Automate Kubernetes Pod Health Checks & Alerts: Step-by-Step Guide (No Downtime!)

Here’s a step-by-step guide to automate health checks and alerts for failed pods in Kubernetes using Prometheus and Alertmanager.

Step 1: Install Prometheus for Monitoring

Prometheus will monitor the health of your pods and trigger alerts when they fail.

1.1 Create a Namespace

kubectl create namespace monitoring

1.2 Deploy Prometheus using Helm (Recommended)

Helm makes installation easier. First, install Helm if you haven’t:

curl https://raw.githubusercontent.com/helm/helm/master/scripts/get-helm-3 | bash

Now, add the Prometheus Helm chart and install it:

helm repo add prometheus-community https://prometheus-community.github.io/helm-charts
helm repo update
helm install prometheus prometheus-community/kube-prometheus-stack --namespace monitoring

Step 2: Verify Prometheus Installation

Check if Prometheus is running:

kubectl get pods -n monitoring

If everything is fine, you should see pods like:

prometheus-kube-prometheus-stack-0        Running
alertmanager-kube-prometheus-stack-0      Running

Step 3: Install and Configure Alertmanager

Alertmanager will send alerts when a pod fails.

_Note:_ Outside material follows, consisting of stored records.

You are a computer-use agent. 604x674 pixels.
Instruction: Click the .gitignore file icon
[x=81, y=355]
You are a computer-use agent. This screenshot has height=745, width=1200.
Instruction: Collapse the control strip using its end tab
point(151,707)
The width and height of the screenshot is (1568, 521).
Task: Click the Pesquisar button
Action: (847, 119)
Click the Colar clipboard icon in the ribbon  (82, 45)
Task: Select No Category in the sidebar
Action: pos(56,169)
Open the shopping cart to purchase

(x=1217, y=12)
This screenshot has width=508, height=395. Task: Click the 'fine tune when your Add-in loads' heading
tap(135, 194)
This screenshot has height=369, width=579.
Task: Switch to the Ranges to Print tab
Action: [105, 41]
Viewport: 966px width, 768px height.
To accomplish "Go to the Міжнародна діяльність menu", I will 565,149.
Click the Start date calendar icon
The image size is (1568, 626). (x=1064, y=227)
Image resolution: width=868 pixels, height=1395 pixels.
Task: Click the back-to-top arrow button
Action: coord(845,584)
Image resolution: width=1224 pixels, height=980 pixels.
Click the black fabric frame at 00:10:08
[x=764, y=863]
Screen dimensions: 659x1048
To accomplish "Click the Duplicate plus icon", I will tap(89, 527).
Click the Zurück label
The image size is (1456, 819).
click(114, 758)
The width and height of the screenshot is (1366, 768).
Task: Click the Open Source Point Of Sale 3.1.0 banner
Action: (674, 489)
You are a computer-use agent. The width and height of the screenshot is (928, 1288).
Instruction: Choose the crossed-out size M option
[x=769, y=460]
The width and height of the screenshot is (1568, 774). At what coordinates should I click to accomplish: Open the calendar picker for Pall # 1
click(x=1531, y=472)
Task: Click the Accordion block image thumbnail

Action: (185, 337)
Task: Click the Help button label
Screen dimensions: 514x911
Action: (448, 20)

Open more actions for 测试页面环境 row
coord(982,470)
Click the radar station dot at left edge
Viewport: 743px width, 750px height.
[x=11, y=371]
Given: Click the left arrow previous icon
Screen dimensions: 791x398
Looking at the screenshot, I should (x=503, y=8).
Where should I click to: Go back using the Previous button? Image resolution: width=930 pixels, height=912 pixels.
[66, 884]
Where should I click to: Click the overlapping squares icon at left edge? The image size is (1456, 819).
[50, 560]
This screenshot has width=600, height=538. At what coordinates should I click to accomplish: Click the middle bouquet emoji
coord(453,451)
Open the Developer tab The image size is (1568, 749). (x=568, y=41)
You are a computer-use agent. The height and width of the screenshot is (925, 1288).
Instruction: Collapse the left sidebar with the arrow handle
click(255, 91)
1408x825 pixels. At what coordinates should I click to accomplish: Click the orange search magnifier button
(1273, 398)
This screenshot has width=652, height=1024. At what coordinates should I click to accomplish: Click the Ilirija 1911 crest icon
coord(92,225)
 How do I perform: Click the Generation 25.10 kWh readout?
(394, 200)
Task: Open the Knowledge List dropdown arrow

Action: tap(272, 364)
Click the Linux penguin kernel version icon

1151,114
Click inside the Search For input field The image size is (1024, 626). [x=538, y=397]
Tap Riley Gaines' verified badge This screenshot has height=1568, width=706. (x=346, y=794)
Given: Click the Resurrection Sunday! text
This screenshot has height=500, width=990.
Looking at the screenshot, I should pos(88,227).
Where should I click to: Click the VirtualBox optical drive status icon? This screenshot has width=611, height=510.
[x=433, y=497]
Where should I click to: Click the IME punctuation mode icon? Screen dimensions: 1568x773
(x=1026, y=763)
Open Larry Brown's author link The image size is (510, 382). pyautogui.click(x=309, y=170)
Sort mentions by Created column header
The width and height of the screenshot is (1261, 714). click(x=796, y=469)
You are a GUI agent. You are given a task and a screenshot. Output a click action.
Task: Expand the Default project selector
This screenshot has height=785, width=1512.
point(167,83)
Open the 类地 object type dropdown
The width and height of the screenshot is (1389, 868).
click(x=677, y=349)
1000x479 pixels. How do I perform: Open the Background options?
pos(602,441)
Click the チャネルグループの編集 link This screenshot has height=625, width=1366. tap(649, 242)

3.1 Configure Alertmanager to Send Alerts

Edit the Alertmanager configuration:

kubectl edit configmap alertmanager-kube-prometheus-stack -n monitoring

Add a receiver (for example, Slack):

receivers:
  - name: 'slack-notifications'
    slack_configs:
      - channel: '#alerts'
        api_url: 'https://hooks.slack.com/services/YOUR/SLACK/WEBHOOK'

Save and exit.

3.2 Restart Alertmanager

kubectl delete pod -l app.kubernetes.io/name=alertmanager -n monitoring

Step 4: Define an Alert Rule for Failed Pods

Create a Prometheus alert rule to detect failed pods.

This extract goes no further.